◆ Dataset rows ◆
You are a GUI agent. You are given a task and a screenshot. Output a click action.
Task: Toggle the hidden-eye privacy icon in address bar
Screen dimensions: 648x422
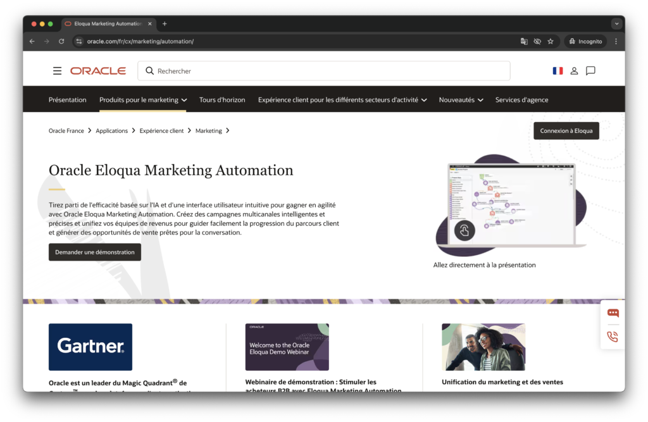pyautogui.click(x=537, y=40)
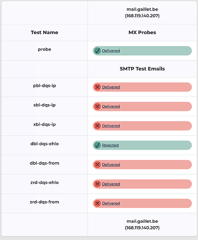Open the Delivered link in probe row
This screenshot has height=240, width=198.
click(x=111, y=51)
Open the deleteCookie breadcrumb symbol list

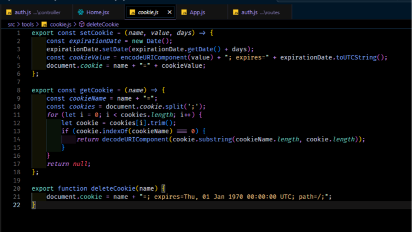tap(102, 24)
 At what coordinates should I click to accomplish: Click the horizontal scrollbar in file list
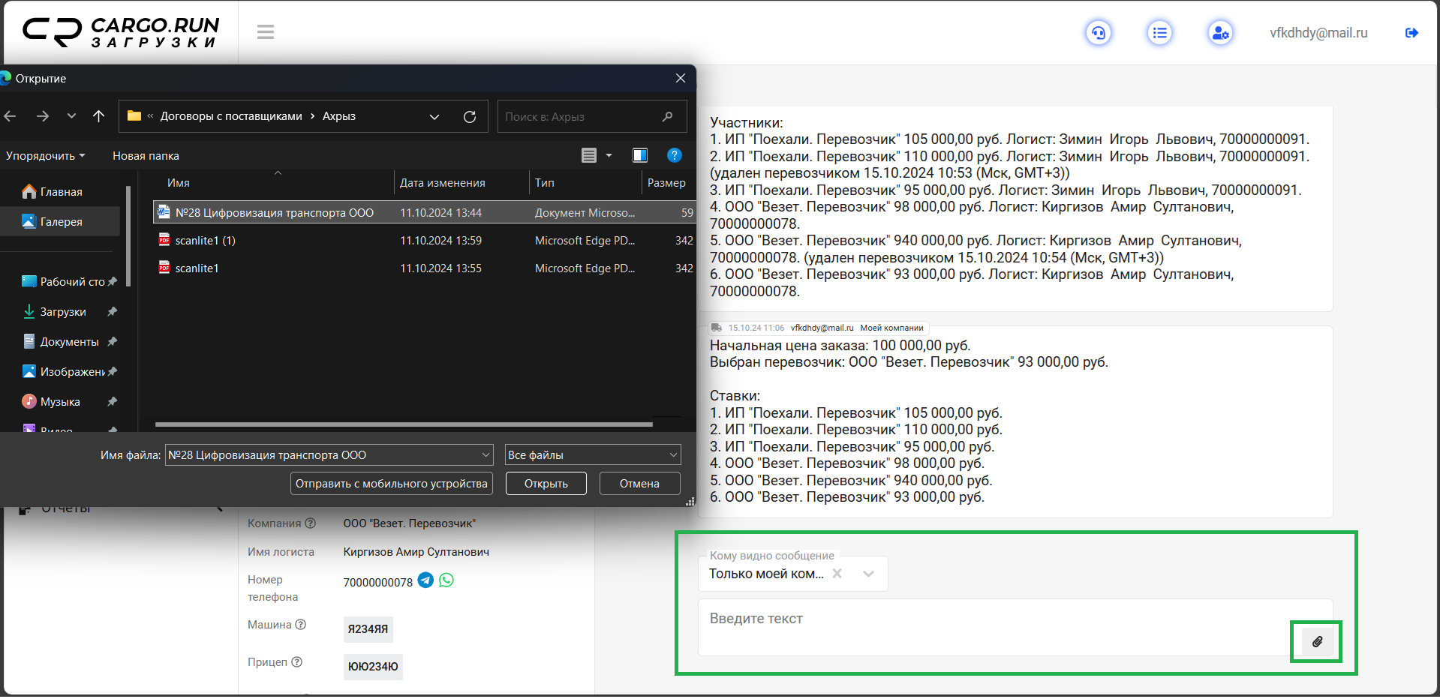404,425
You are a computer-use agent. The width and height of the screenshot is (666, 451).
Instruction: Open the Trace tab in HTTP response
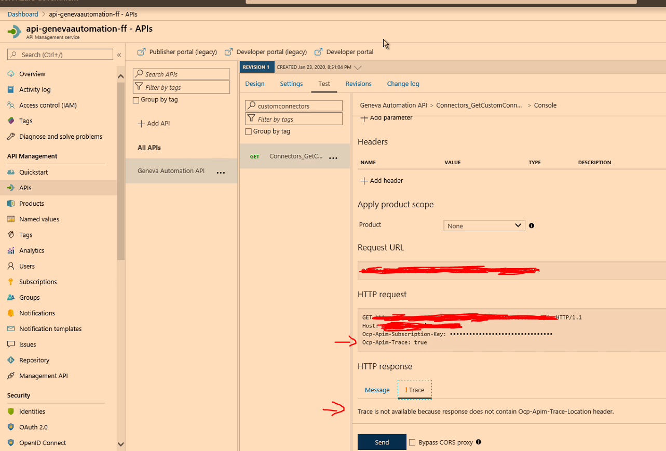pos(414,390)
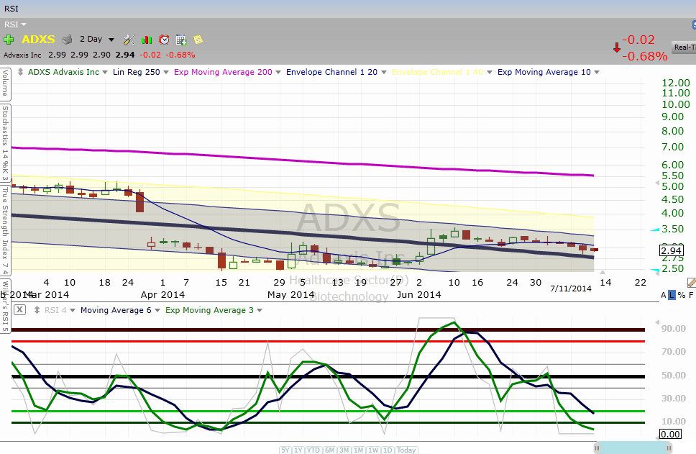Select the Volume side tab

[x=4, y=83]
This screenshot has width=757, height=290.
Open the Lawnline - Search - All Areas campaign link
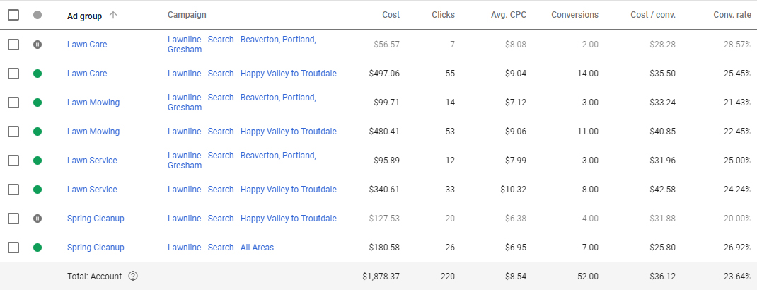click(221, 247)
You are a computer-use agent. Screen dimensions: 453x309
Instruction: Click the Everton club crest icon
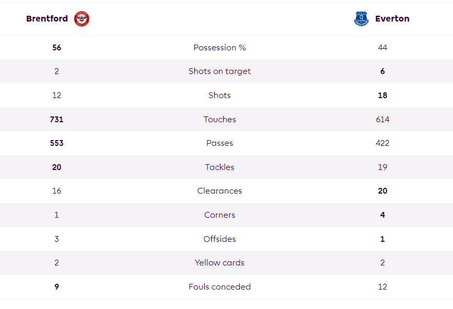point(361,19)
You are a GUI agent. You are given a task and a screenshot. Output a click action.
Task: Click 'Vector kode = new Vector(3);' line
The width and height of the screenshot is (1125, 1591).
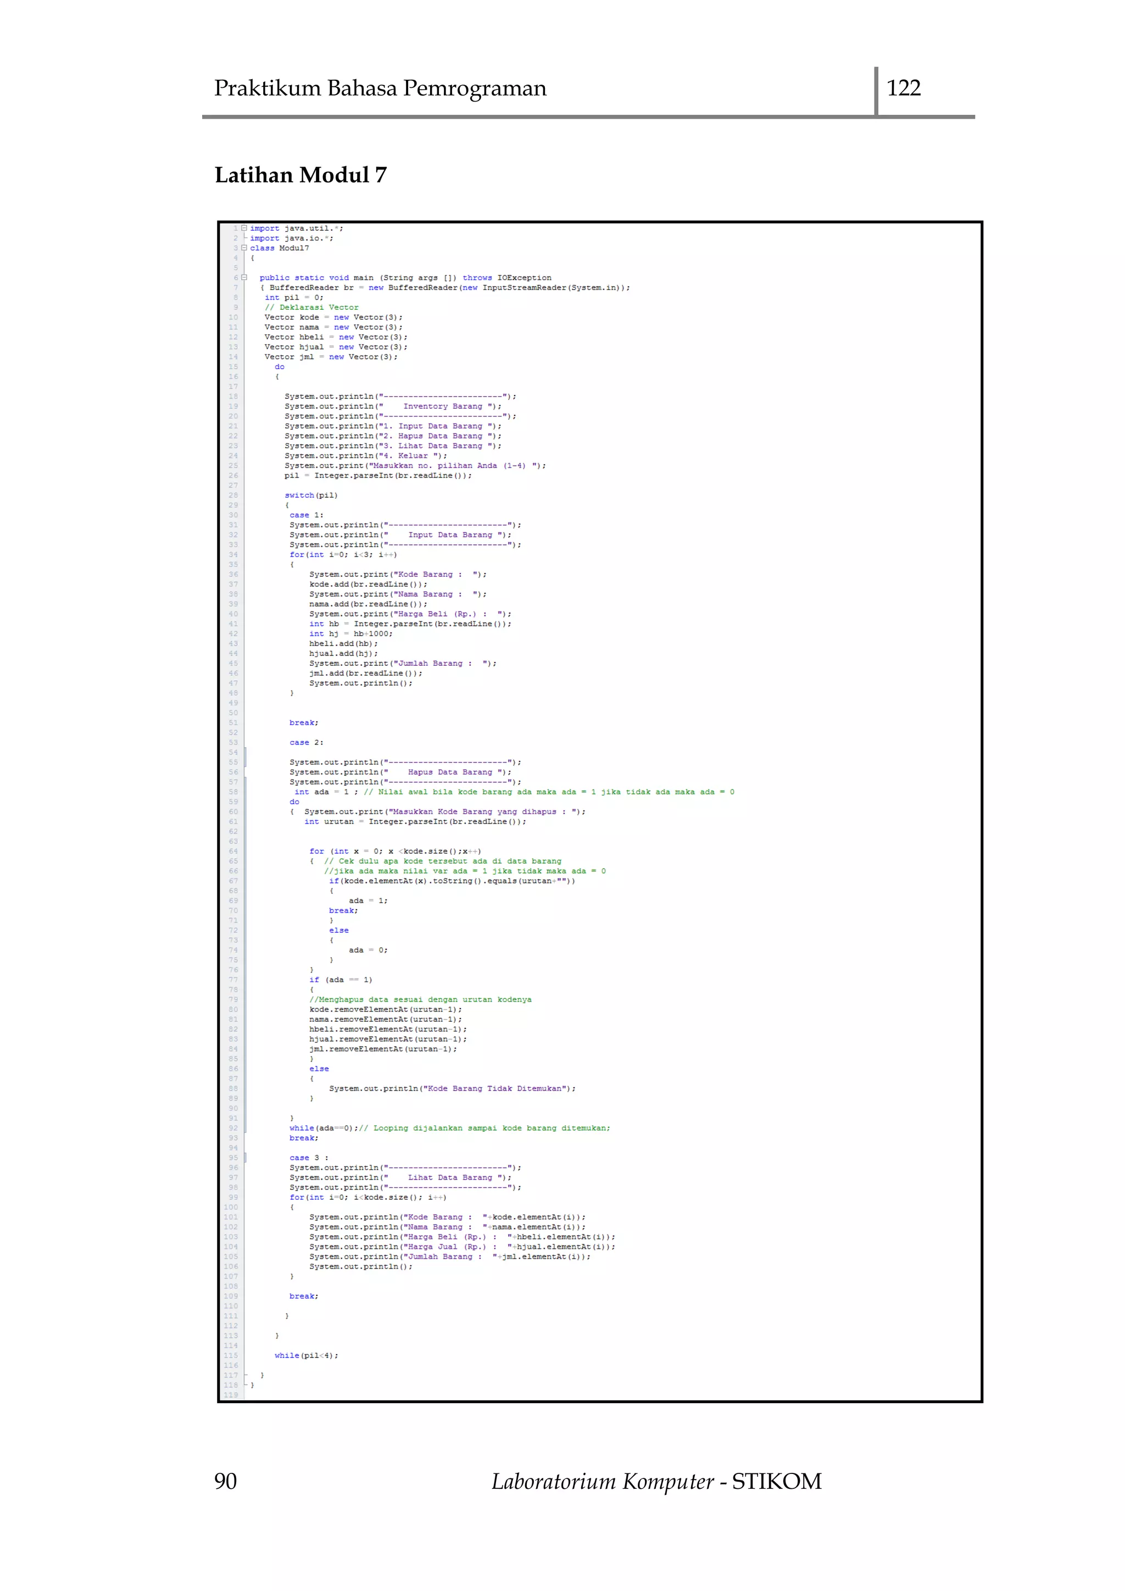click(333, 317)
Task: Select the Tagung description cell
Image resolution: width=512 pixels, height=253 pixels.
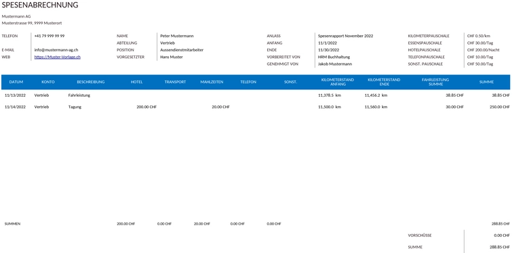Action: pos(75,107)
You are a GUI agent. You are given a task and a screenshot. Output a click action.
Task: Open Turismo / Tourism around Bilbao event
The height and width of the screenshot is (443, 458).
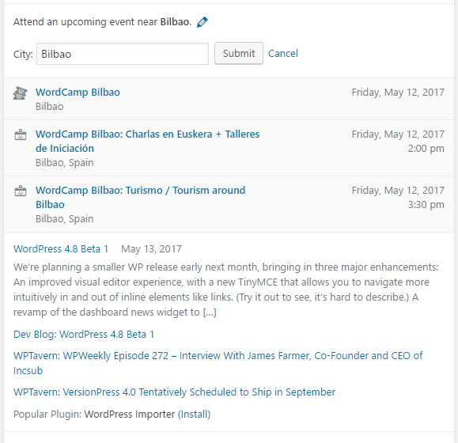click(140, 198)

◆ What to do ◆
Rewrite all of the data above, changing every "GUI agent" to "desktop agent" and keeping everything else the same. Leave out the pictures.

◆ Problem solution ◆
You are a desktop agent. You are given a task and a screenshot. Output a click action.
Task: Toggle the hidden-eye privacy icon in address bar
Screen dimensions: 648x422
pyautogui.click(x=537, y=40)
Open the Delivered link in probe row
This screenshot has height=240, width=198.
click(x=111, y=51)
Open the deleteCookie breadcrumb symbol list

tap(102, 24)
 At what coordinates should I click to accomplish: Click the horizontal scrollbar in file list
404,425
You are a computer-use agent. The width and height of the screenshot is (666, 451).
Instruction: Open the Trace tab in HTTP response
pos(414,390)
Select the Volume side tab

[x=4, y=83]
This screenshot has width=757, height=290.
Open the Lawnline - Search - All Areas campaign link
click(221, 247)
You are a computer-use agent. Screen dimensions: 453x309
Instruction: Click the Everton club crest icon
point(361,19)
You are a desktop agent. You are given a task and a screenshot. Output a click action.
Task: Click 'Vector kode = new Vector(3);' line
The width and height of the screenshot is (1125, 1591).
click(333, 317)
Task: Select the Tagung description cell
Image resolution: width=512 pixels, height=253 pixels.
Action: pos(75,107)
You are a desktop agent. You are given a task and a screenshot. Output a click action.
Task: Open Turismo / Tourism around Bilbao event
The height and width of the screenshot is (443, 458).
click(140, 198)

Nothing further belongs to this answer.